§ **PASSAGE GIVEN**:
━━━━━━━━━━
Blank request/responses between client and server to prevent the browser from closing the connection after the TTL time
Persistent connection: pros
- Prevent browser from closing the connection after the TTL time
- When frequency of request/response is high, a persistent connection averts the need to open and close a new connection
Persistent connection: cons
- Open connection consume resources
- There is a limit to the number of open connections a server can handle at once
- If connections don’t close and new ones are introduced, then the server will run out of memory over time
What are web sockets?
Network protocol that allows two-way communication session between the client and server
A type of HTTP push based mechanism
Preferred when a persistent bi-directional, low latency data flow is needed
ie. chat apps, real-time social streams, bitcoin trading sites, browser-based multiplayer games
What is long polling?
Technique to emulate a realtime server push feature
In long polling, the client requests are long-lived and the connection hangs until the server responds with data or a timeout threshold is reached
Reduces consumption bandwidth compared to polling as there are a smaller number of client requests sent
What are server-sent events? What are some use cases?
The server automatically pushes data to the client whenever updates are available
Reduces a huge amount of blank request-response cycles
Uni-directional data flow from server to client as opposed to web sockets having bi-directional data flow
ie. Twitter feed, realtime notifications
Why do browser requests have a TTL?
Because open connections between client and server are resource-intensive and there is a limit to the number of connections a server can manage
What is the difference between client-side and server-side rendering?
Client-side rendering
- The rendering engine (a component on the browser) constructs the DOM tree, renders and paints the construction
- Used for dynamic and AJAX-based websites
Server-side rendering
- Rendering the UI on the backend server and then sending the rendered HTML page to the client
- Ensures faster rendering of the UI
- Great for SEO because web crawlers can easily read the generated content
- Used for static content (ie. Wordpress blogs)
What is vertical scaling? What are some use cases?
Increasing the power of the hardware running the app (adding more power to the server)
ie. a server with 16GBs of RAM and to handle the increased load, you scale up to 32GBs of RAM
Use cases:
- Minimal, consistent traffic
- Internal app for the organisation
Vertical scaling: pros
- Simpler than horizontal scaling because we don’t need to touch the code or make any complex system configurations
Vertical scaling: cons
- Availability risk - the servers are powerful but few in number
- There is a limit to the capacity we can increase for a single server (ie. for a multi-storey building, you can’t infinitely add more floors but you can build more buildings)
- Unable to dynamically scale in realtime as it requires pre-planning
What is horizontal scaling? What are some use cases?
Increasing more hardware to the existing resource pool to add more computational power to the system as a whole
Use cases:
- Social network app where traffic is expected to spike significantly
Horizontal scaling: pros
- No limit to augmenting the hardware capacity
- Servers can be setup across the globe so data can be replicated across different geoghical regions
- Able to dynamically scale in realtime as traffic increase/decrease
Horizontal scaling: cons
- Takes more administrative, monitoring and management effort to managing a distributed environment
- Code needs to change - can’t have any static instances in the class as static instances hold application data so if a particular server goes down, all static data is lost and app is left in an inconsistent state (this is why functional programming became popular with distributed systems as functions don’t retain any state)
━━━━━━━━━━
§ **STORED DATA**:
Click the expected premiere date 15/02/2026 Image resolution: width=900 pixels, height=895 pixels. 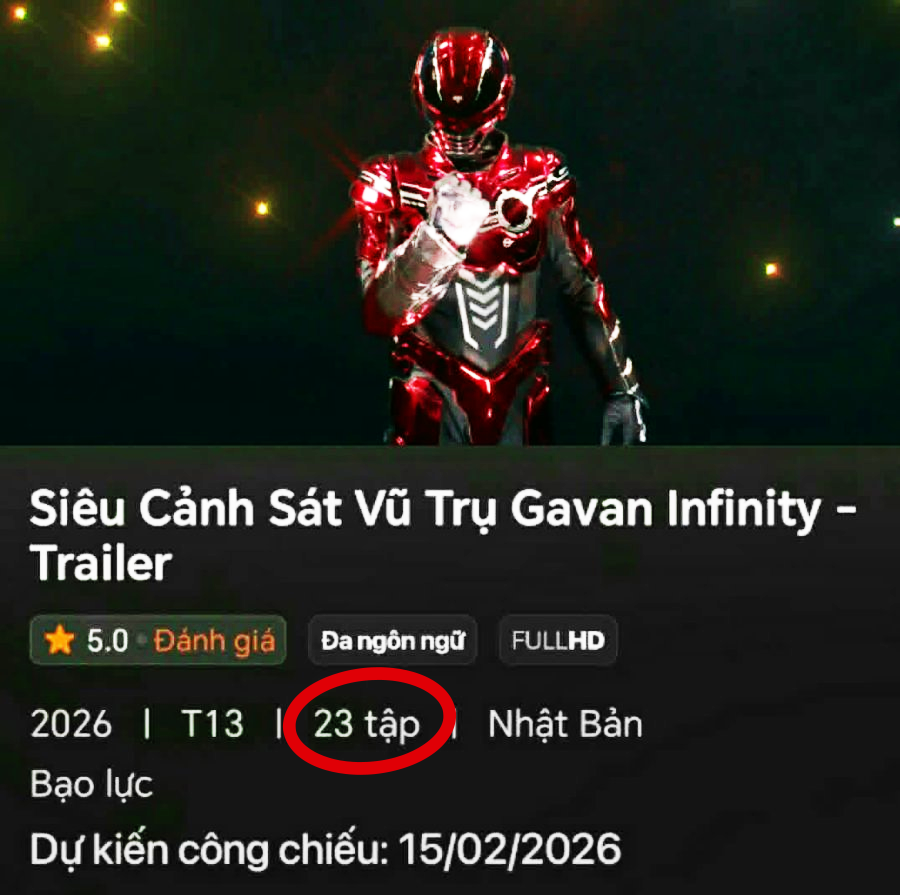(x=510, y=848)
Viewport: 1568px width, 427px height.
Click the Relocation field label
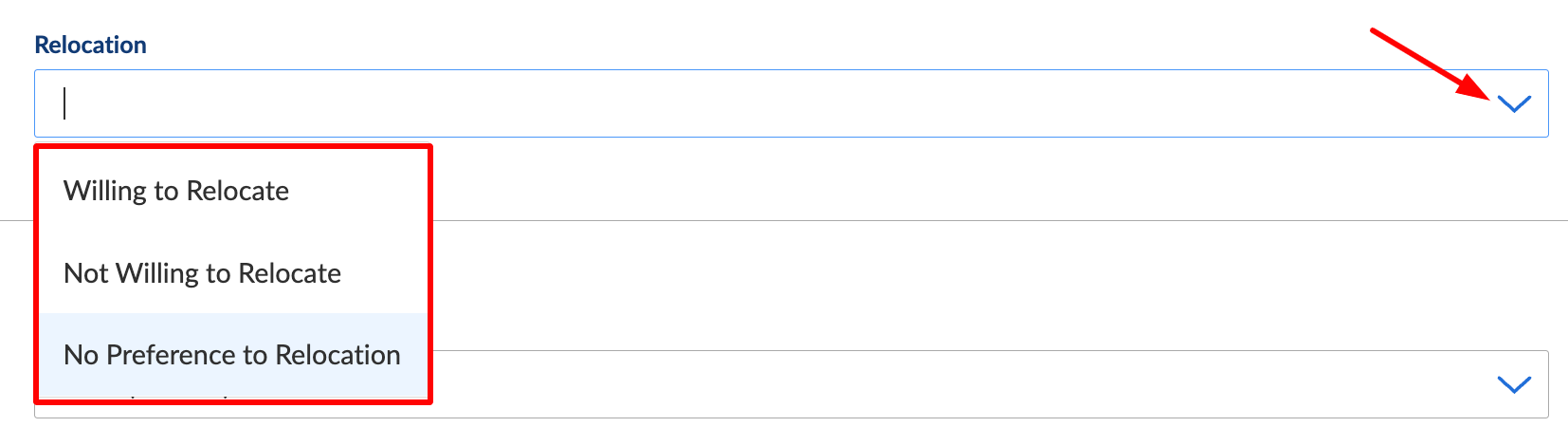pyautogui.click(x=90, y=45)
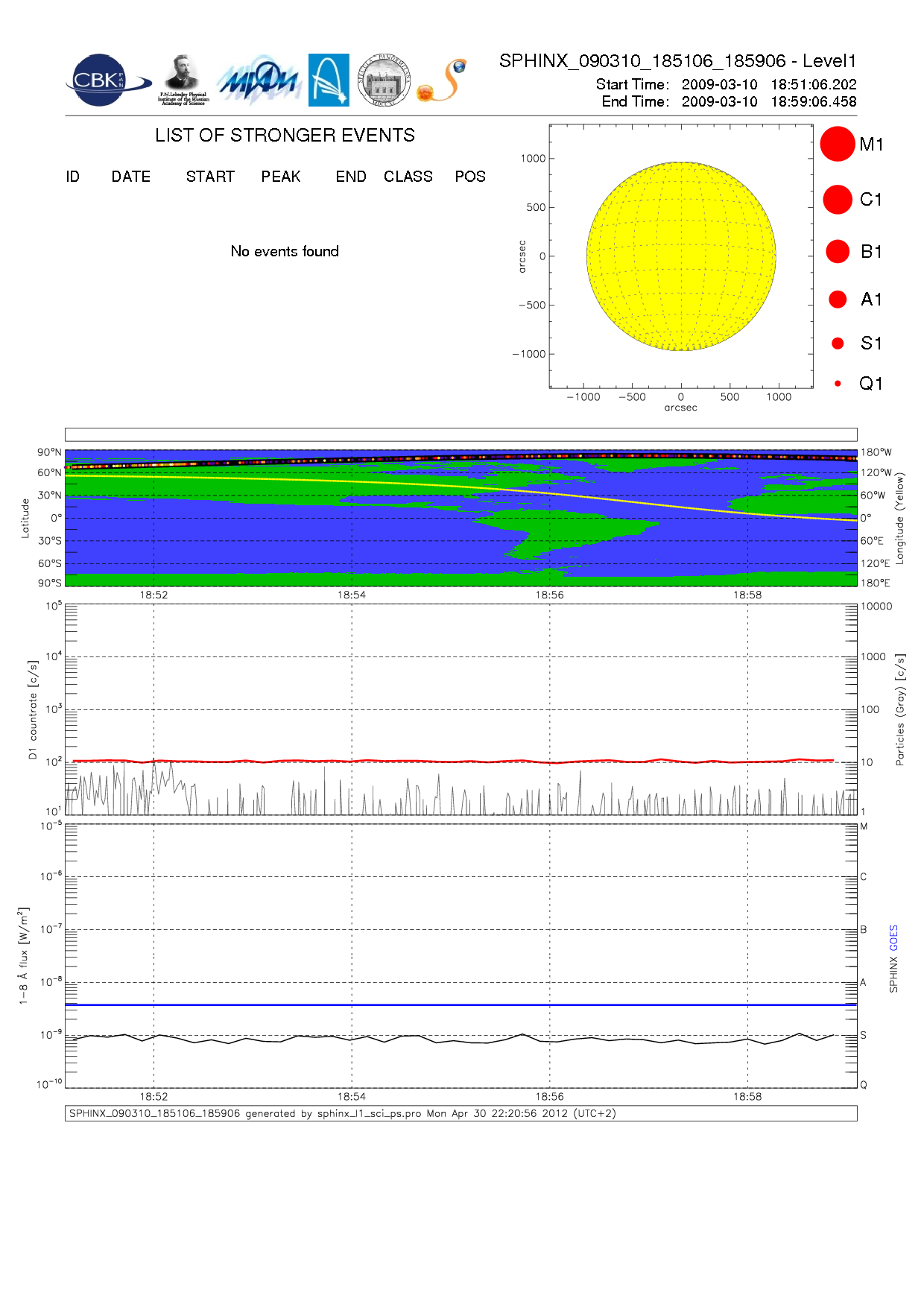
━━━━━━━━━━
§ **REQUIRED WORK**:
Continue the notes on client-server communication and scaling after the last sentence shown.

§ **ANSWER TO THE PROBLEM**:
What does cloud elasticitiy mean?
Ability to add/remove server nodes dynamically
Indicates the stretching and returning to the original infrastructural computational capacity
What are the primary bottlenecks that hurt scalability?
- Database is a single monolith
- Db partitioning, sharding can make the app efficient
- Database containing business logic
- Unnecessary load on the db
- Whole app becomes tightly coupled
- Not picking the right database
- Application architecture
- Not using caching wisely
- Inefficient setup of load balancers
- Too many/too few impacts latency
- Inefficient code
- Tightly coupled code
- Unnecessary/nested loops
What strategies can be employed to fine tune the performance of an app?
- Profiling
- Caching
- CDN
- Data compression
- Avoid unnecessary client-server requests
How is the app’s performance and scalability related?
Performance of an app is directly related to scalability - if an app does not scale well, the increase in traffic will reduce the app’s performance significantly
What is availability?
The odds of a server/service being up and running at any point in time
Usually measured in percentages
ie. a server that has 99% availability will be operational 99% of the time
What are nines in terms of availability?
Refers to percentage of uptime
Expected downtimes per year for uptime percentages:
- 99% (two nines): 87 hrs
- 99.9% (three nines): 8 hrs
- 99.99% (four nines): 52 mins
- 99.999% (five nines): 5 mins
What is meant by high availability?
Systems that have typically > five 9s
What are some common reasons for failing systems?
- Software crashes
- OS crashing
- Memory-hogging unresponsive processes
- Overloaded CPU and RAM
- Hardware failures
- Hard disk failures
- Human errors
- Flawed config
- Planned downtime
- Routine maitenance
- Patching software/hardware upgrades
What strategies can be employed to achieve high availability?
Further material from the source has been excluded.